Task requirements
Throughout the records below, find the lines with the string "button" and give how many there are, nothing else.

The input
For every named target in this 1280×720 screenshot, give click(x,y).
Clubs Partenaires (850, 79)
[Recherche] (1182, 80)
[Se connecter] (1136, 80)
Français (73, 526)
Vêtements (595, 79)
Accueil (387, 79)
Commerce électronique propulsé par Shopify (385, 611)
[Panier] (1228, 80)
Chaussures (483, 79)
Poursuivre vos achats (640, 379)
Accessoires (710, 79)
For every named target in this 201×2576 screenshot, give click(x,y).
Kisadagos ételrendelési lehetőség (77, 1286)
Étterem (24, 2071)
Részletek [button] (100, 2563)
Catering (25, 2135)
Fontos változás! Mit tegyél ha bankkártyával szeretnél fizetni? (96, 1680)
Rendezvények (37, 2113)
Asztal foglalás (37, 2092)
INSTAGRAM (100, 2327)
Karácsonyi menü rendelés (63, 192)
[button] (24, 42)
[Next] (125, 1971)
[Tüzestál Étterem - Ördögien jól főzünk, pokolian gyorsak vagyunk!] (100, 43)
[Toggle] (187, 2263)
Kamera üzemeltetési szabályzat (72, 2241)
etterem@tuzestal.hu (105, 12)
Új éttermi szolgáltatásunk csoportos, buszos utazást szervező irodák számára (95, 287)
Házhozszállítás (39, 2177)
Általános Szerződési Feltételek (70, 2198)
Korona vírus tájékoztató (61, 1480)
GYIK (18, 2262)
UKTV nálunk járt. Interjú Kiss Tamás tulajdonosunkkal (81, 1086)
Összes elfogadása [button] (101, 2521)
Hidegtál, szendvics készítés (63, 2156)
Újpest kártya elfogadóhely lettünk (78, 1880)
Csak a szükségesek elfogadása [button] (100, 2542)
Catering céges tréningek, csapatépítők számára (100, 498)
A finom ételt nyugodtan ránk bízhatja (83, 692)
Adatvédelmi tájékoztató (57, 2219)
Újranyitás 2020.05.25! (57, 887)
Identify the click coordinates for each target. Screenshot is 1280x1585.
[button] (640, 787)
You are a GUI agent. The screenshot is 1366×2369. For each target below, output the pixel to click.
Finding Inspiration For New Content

Worked solution
5